# Description of the task
Every entry in the data that follows should come back exactly, pictures aside.

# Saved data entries
####
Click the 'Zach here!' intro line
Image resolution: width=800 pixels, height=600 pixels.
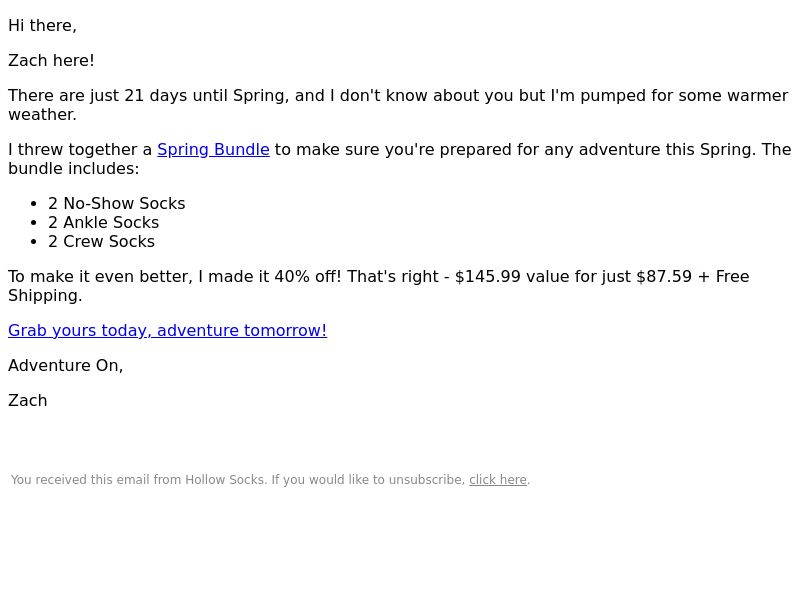click(51, 60)
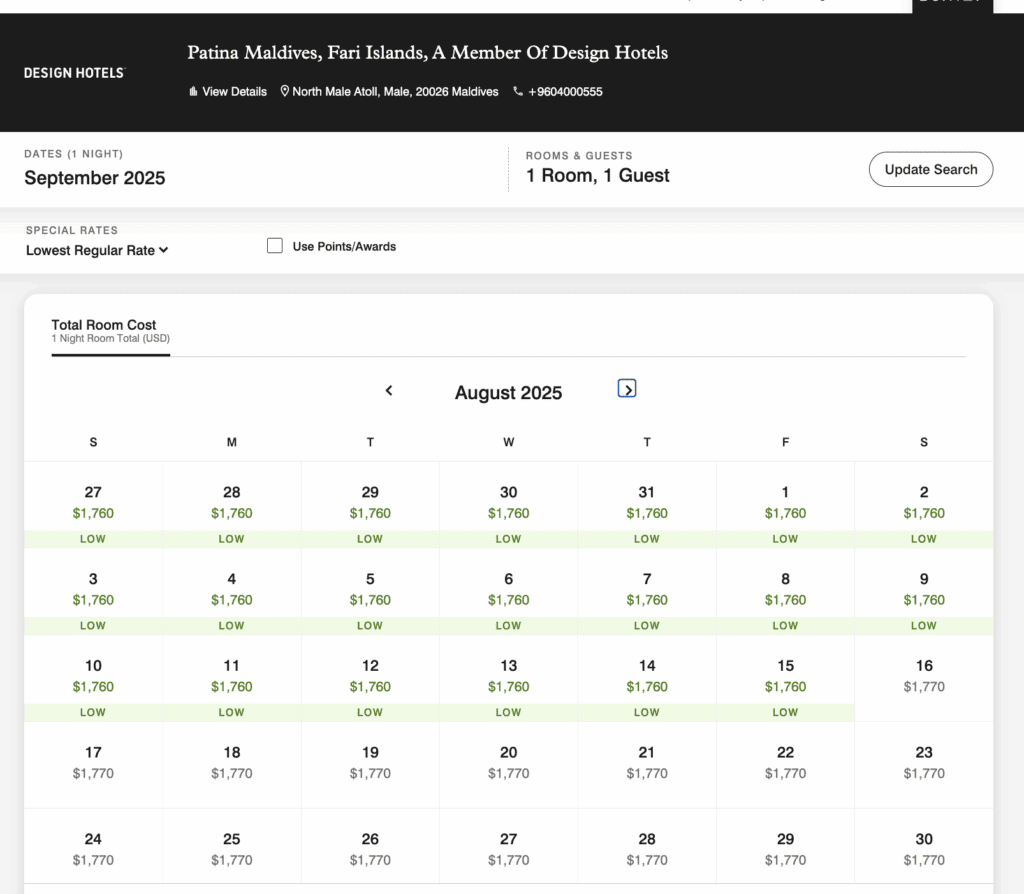
Task: Enable the Use Points/Awards checkbox
Action: pyautogui.click(x=275, y=245)

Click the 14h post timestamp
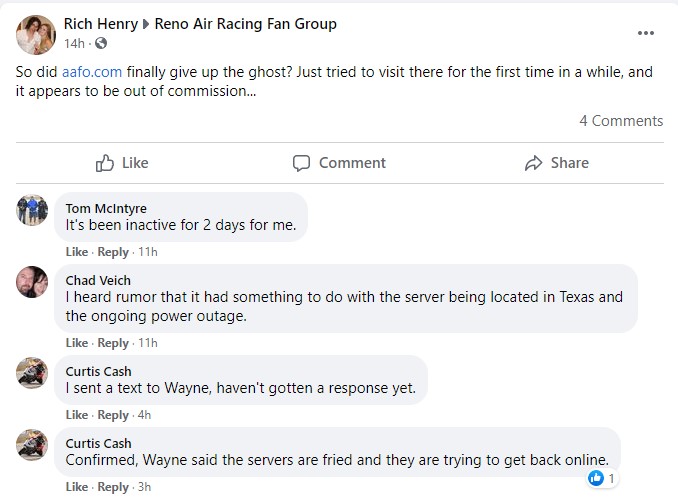click(x=74, y=44)
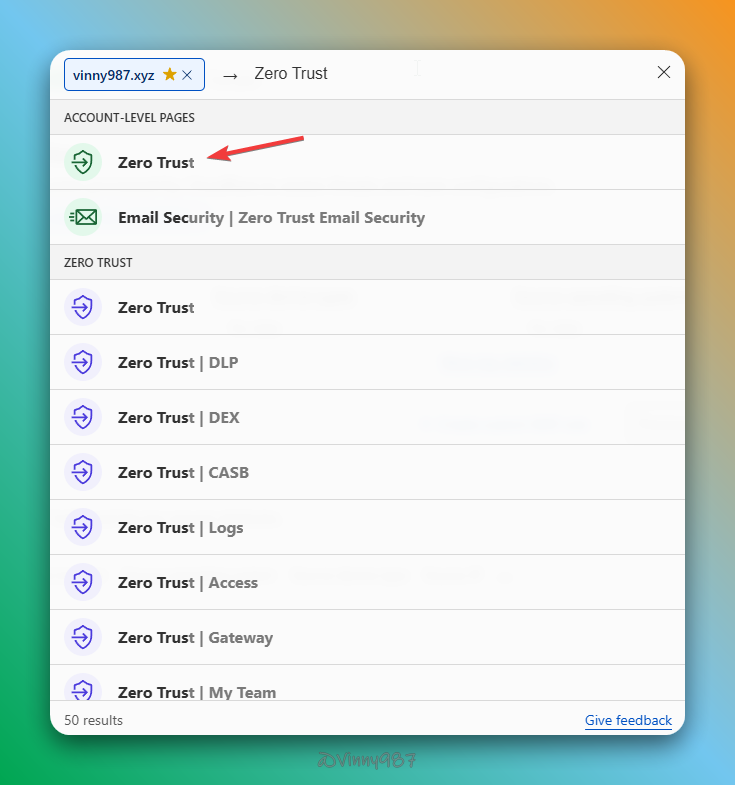Viewport: 735px width, 785px height.
Task: Open the Zero Trust | Access result
Action: pyautogui.click(x=188, y=582)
####
# Answer area
Click the 'Zach here!' intro line
Image resolution: width=800 pixels, height=600 pixels.
click(51, 60)
Task: Enable the Use Points/Awards checkbox
Action: pyautogui.click(x=275, y=245)

Click the 14h post timestamp
click(x=74, y=44)
Viewport: 735px width, 785px height.
Task: Open the Zero Trust | Access result
Action: pyautogui.click(x=188, y=582)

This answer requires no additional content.